Ryby chrzęstnoszkieletowe zmieniły się znacznie bardziej w trakcie swojej ewolucyjnej historii, niż wcześniej sądzono. Dowodów na tę tezę dostarczyły nowe skamieliny rekina płaszczkowatego, Protospinax annectans, które pokazują, że rekiny były już wysoko rozwinięte w późnej jurze. Jest to wynik niedawnych badań przeprowadzonych przez międzynarodową grupę badawczą pod kierownictwem paleobiologa Patricka L. Jambury z Wydziału Paleontologii Uniwersytetu Wiedeńskiego, które zostały niedawno opublikowane w czasopiśmie Diversity.
Ryby chrzęstnoszkieletowe (rekiny, płaszczki i szczury) to ewolucyjnie bardzo stara grupa zwierząt, która żyła na Ziemi przed dinozaurami ponad 400 milionów lat temu i przeżyła wszystkie pięć masowych wymierań. Ich skamieniałe szczątki można znaleźć w dużych ilościach na całym świecie – jednak zwykle pozostają tylko zęby, podczas gdy chrzęstny szkielet rozkłada się wraz z resztą ciała i nie ulega fosylizacji.
Wyjątkowe okno w przeszłość
W archipelagu Solnhofen, tzw. „Konservat Lagerstätte” w Bawarii w Niemczech, dzięki specjalnym warunkom konserwacji zachowały się szczątki szkieletów, a nawet odciski skóry i mięśni późnojurajskich kręgowców (w tym ryb chrzęstnoszkieletowych). Zespół badawczy wykorzystał tę okoliczność, aby przyjrzeć się bliżej niejasnej wcześniej roli wymarłego już gatunku Protospinax annectans w ewolucji rekinów i raj, również za pomocą współczesnych dowodów genetycznych.

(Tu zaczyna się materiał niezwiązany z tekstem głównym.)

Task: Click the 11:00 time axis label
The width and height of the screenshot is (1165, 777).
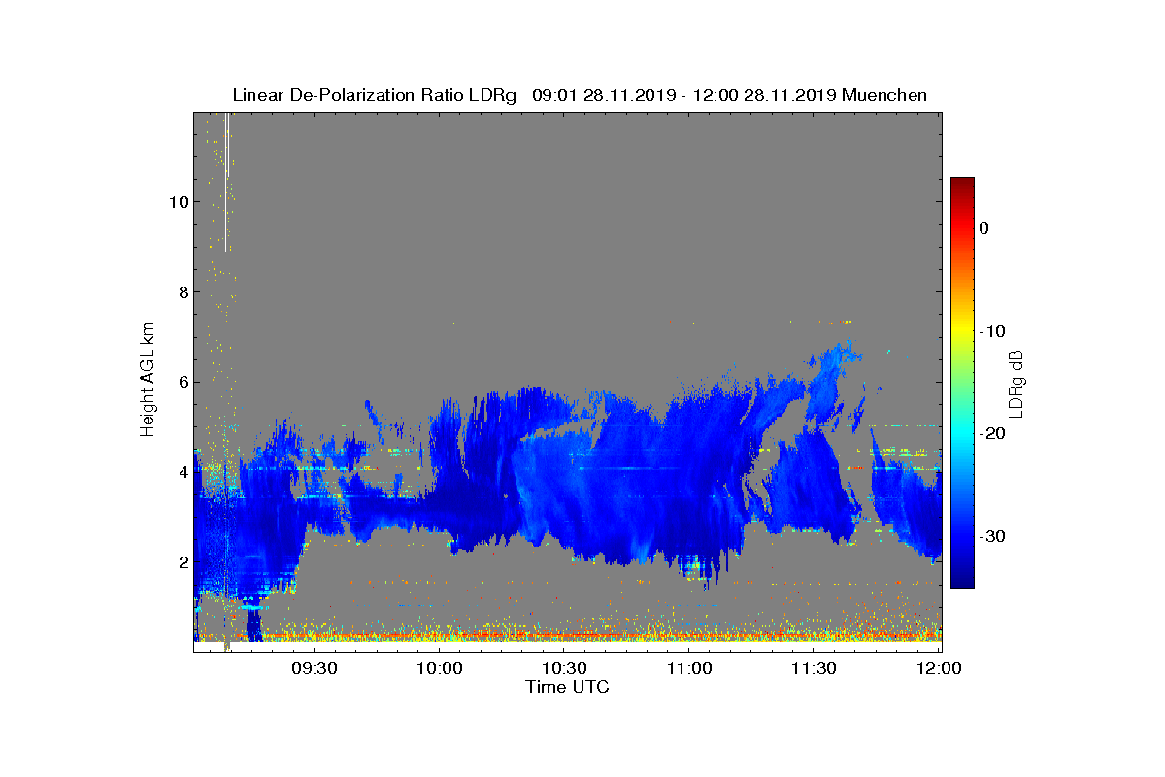Action: tap(689, 668)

„Protospinax posiadał cechy, które występują obecnie zarówno u rekinów, jak i płaszczek” – wyjaśnia autor badania, Patrick L. Jambura. Protospinax żył około 150 milionów lat temu i był 1,5-metrową, spłaszczoną grzbietowo-brzusznie chrzęstną rybą z rozszerzonymi płetwami piersiowymi i wydatnym kolcem płetwy przed każdą płetwą grzbietową. Chociaż pozycja filogenetyczna Protospinax jest znana z dobrze zachowanych skamieniałości, intryguje badaczy od czasu jej pierwszego opisu w 1918 r. „Szczególnie interesujące” – kontynuował Jambura – „jest to, czy Protospinax reprezentuje przejście między rekinami a płaszczkami jako„ brakującym ogniwem ” – hipoteza, która zyskała znaczną popularność wśród ekspertów w ciągu ostatnich 25 lat”. Alternatywnie, Protospinax mógł być bardzo prymitywnym rekinem, przodkiem płaszczek i rekinów lub przodkiem pewnej grupy rekinów, Galeomorphii, do której należy dzisiejszy żarłacz biały – z których wszystkie są ekscytującymi ideami, których wiarygodność wyjaśnili naukowcy.

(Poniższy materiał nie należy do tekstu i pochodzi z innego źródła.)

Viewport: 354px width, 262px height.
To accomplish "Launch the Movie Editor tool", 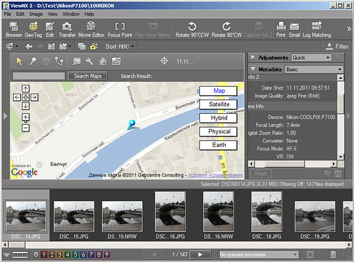I will [x=91, y=26].
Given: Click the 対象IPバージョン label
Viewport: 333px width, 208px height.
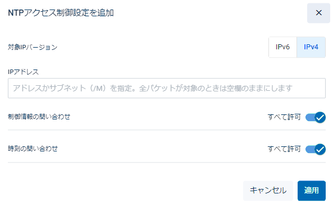Looking at the screenshot, I should [33, 47].
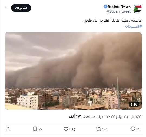Click the black اشتراك subscribe button

(21, 8)
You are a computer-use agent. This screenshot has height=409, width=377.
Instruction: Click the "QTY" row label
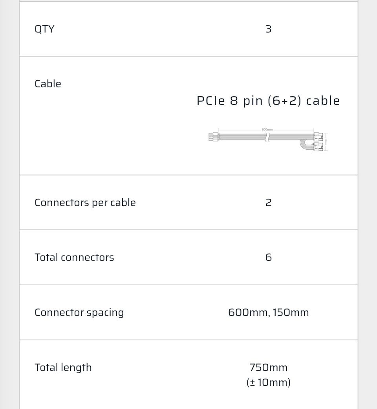coord(44,29)
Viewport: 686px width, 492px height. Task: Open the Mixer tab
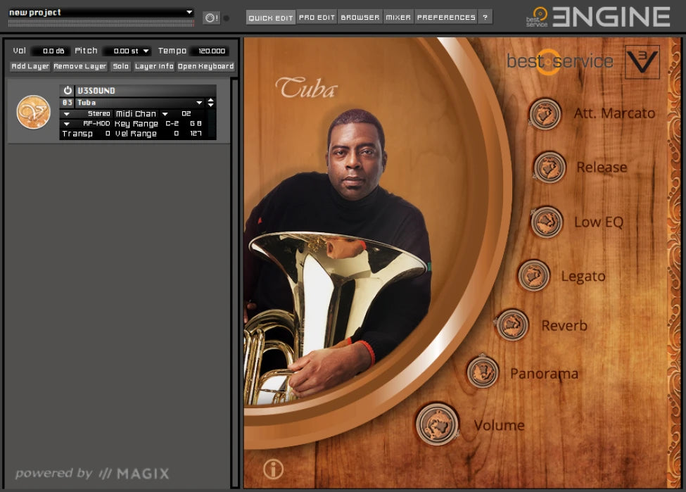pyautogui.click(x=398, y=18)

Jedna zagadka rozwiązana, pozostała kolejna
Uwzględniając najnowsze znaleziska skamielin, Jambura i jego międzynarodowy zespół zrekonstruowali drzewo genealogiczne istniejących rekinów i płaszczek, korzystając z danych genetycznych (mitochondrialnego DNA) i osadzonych grup skamieniałości – w tym Protospinax annectans – używając danych morfologicznych. Wyniki analizy były zaskakujące: Protospinax nie był ani „brakującym ogniwem”, ani płaszczką, ani prymitywnym rekinem – ale wysoko rozwiniętym rekinem. „Mamy tendencję do myślenia o ewolucji jak o hierarchicznym, przypominającym drabinę systemie, w którym starsze grupy są u podstawy, podczas gdy ludzie, jako bardzo młody gatunek w historii Ziemi, są na szczycie. Prawdę mówiąc, ewolucja nigdy nie zatrzymał się nawet dla tych prymitywnych przedstawicieli, ale oni nadal ewoluują z dnia na dzień poprzez zmiany w swoim DNA, tak jak my. To jedyny sposób, w jaki byli w stanie przystosować się do ciągle zmieniających się środowisk i przetrwać do dziś “- mówi Jambura .

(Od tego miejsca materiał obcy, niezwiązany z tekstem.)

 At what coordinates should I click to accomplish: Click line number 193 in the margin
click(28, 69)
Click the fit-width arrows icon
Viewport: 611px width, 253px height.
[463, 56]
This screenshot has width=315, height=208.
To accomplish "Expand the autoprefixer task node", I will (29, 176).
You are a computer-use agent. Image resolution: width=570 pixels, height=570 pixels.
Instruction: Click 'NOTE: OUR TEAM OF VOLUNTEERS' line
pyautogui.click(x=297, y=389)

Chociaż ryby chrzęstnoszkieletowe jako grupa przetrwały do dziś, większość gatunków zniknęła w trakcie ich ewolucji, w tym Protospinax. Dlaczego Protospinax wyginął na granicy jurajsko-kredowej około 145 milionów lat temu i dlaczego obecnie nie ma porównywalnych gatunków rekinów, podczas gdy podobnie przystosowane pod względem ekologicznym płaszczki istnieją do dziś w stosunkowo niezmienionym stanie, pozostaje na razie tajemnicą.